Les enquêtes statistiques trimestrielles du CECIM s’appuient sur les informations fournies par les promoteurs et les responsables de commercialisation des programmes immobiliers (dates des livraisons, évolutions et prévisions, rythmes de commercialisation, caractéristiques fonctionnelles et qualitatives des bureaux, surfaces disponibles…). D’abord limitées au marché immobilier neuf et peu détaillées, elles sont élargies à l’ensemble du marché (bureaux en blanc, pour compte propre, associés à une activité industrielle, réservés à certains types de services, anciens ou de seconde main…) et aux indicateurs de structure d’emploi du marché tertiaire régional à partir de 1977. La publication des données statistiques de l’observatoire dans « Les Cahiers tertiaires de la région lyonnaise » de l’ADERLY s’accompagne aussi d’informations diverses, sur l’apparition de nouveaux produits immobiliers, les activités de l’Association Bureaux-Provinces, l’évolution de la politique urbaine étatique ou les orientations de politique économique décidées au niveau local.
Sur le plan opérationnel enfin, l’aménagement du centre directionnel de la Part Dieu constitue pour les techniciens de la SERL l’occasion de se former aux nouvelles méthodes pragmatiques de gestion commerciale des opérations d’urbanisme à vocation économique. Pour la SEM locale, l’enjeu principal est en effet d’apparaître comme un interlocuteur crédible et compétent, bien qu’agissant pour le compte de la puissance publique, face aux grands investisseurs privés rompus aux logiques commerciales et stratégiques de la promotion immobilière.

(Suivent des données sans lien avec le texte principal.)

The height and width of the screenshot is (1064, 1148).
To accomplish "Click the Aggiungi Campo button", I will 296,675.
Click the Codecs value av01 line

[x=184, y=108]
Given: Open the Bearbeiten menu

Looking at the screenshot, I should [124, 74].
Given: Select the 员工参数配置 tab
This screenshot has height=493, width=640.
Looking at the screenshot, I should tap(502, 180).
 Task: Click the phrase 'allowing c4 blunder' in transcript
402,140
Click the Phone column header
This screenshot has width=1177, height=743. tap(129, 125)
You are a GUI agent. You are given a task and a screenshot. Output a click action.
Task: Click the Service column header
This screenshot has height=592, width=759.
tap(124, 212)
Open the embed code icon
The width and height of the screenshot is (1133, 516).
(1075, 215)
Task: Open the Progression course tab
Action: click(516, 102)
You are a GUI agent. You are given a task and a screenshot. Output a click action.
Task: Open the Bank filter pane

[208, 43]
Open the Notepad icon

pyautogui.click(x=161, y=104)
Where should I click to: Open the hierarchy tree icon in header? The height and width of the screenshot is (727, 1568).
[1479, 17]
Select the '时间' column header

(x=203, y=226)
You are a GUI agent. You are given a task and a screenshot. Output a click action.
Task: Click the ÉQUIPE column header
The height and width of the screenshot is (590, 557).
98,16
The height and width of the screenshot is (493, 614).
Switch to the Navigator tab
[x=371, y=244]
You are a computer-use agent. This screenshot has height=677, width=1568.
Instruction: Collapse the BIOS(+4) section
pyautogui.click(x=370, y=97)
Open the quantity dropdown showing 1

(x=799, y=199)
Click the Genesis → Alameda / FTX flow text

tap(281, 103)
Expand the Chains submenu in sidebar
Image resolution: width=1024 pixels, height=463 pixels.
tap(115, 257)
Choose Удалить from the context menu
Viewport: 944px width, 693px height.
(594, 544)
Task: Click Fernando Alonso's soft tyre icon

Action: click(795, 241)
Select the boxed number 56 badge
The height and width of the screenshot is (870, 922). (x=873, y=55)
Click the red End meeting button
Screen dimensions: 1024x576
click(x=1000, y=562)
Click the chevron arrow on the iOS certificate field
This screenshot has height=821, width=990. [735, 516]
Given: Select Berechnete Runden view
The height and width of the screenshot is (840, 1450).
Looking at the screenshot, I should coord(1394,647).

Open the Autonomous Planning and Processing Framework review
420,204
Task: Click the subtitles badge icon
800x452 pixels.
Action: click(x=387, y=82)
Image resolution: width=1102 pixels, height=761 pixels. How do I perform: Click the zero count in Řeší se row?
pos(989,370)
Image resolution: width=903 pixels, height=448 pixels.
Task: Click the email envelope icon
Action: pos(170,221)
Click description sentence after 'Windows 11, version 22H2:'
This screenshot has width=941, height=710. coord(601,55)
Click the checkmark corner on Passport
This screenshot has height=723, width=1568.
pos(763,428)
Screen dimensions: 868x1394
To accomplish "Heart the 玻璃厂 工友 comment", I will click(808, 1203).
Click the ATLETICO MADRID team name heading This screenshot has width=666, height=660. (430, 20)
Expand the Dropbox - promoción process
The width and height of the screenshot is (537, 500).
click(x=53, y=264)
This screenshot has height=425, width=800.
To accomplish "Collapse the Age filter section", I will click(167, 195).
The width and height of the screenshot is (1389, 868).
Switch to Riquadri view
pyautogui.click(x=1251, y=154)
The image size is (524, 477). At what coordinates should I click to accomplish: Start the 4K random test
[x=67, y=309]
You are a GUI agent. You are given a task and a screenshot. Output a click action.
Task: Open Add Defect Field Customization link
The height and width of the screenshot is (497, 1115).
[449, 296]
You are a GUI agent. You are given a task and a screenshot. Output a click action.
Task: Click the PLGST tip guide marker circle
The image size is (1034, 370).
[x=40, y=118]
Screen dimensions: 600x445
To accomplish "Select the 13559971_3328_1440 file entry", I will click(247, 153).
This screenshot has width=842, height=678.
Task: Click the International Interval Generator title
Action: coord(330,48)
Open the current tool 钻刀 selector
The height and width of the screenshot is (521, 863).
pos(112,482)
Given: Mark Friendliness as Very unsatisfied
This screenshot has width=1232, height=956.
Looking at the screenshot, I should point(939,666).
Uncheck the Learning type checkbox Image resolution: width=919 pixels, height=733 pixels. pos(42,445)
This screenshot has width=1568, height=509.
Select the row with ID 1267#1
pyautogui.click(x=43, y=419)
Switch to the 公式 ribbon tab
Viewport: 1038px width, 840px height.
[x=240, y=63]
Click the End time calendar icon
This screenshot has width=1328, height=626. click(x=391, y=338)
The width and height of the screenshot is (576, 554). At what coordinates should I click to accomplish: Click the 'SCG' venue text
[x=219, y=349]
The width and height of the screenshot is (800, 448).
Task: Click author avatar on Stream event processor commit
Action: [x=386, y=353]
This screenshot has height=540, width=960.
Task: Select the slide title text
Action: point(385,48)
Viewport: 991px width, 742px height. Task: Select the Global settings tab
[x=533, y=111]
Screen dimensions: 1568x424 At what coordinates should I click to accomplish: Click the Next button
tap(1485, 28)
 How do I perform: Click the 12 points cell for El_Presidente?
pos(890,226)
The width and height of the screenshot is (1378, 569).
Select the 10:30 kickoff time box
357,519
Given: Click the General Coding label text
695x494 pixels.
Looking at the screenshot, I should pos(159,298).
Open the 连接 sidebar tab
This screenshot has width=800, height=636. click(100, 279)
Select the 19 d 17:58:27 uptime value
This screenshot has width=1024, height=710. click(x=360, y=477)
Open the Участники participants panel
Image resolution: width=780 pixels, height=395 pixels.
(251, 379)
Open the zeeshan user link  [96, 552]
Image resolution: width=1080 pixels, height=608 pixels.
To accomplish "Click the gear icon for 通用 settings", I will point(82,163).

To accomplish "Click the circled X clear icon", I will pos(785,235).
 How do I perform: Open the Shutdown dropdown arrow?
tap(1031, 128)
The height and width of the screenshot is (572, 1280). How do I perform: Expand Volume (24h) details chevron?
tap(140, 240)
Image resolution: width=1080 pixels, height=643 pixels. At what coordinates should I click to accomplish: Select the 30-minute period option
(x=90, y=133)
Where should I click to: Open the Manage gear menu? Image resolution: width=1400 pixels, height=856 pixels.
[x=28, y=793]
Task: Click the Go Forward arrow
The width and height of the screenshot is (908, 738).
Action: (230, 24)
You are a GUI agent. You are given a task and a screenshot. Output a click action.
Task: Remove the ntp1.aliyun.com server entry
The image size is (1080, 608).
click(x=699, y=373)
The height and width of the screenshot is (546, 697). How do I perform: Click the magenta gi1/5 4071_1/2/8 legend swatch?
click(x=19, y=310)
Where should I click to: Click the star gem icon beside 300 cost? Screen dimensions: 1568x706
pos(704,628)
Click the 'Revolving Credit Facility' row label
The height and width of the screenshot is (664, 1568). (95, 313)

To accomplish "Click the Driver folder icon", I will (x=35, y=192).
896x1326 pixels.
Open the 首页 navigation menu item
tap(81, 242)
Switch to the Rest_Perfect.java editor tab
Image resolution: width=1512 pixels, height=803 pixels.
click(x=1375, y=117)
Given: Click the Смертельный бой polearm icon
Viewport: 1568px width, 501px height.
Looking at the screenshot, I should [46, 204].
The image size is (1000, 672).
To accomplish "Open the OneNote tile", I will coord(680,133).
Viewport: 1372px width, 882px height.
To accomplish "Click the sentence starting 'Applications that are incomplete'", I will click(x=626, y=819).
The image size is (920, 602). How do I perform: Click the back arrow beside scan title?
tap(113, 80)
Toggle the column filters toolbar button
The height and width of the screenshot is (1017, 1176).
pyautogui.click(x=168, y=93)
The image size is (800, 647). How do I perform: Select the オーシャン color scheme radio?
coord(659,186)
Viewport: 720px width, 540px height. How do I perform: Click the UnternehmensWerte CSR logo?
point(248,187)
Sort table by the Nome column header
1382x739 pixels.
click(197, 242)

L’expérience acquise dans ce cadre est réutilisée pour conduire les opérations tertiaires de Villeurbanne (Tonkin notamment) et de Dardilly à la fin des années 1970.
Dossier ADERLY, Archives du GIL-MEDEF Lyon-Rhône (dépouillement ; R. Linossier).
Le CECIM est une association loi 1901 créée en 1970 par la Société Pitance, regroupant l’ADERLY, la COURLY, les chambres syndicales locales des professionnels de la construction et de la promotion immobilière, des administrateurs de biens, du BTP, la Chambre des notaires du Rhône, ainsi que la plupart des agents immobiliers et promoteurs intéressés par le marché de l’immobilier de l’agglomération lyonnaise. Ses activités portent sur le marché du logement et sur celui des surfaces d’activités économiques. Il réalise des études statistiques et de prospective sur l’immobilier. Il participe également à la défense des intérêts des professionnels de l’immobilier, par la production d’études d’intérêt général (économique, social, législatif et réglementaire) et l’organisation de réunions et de campagnes d’information.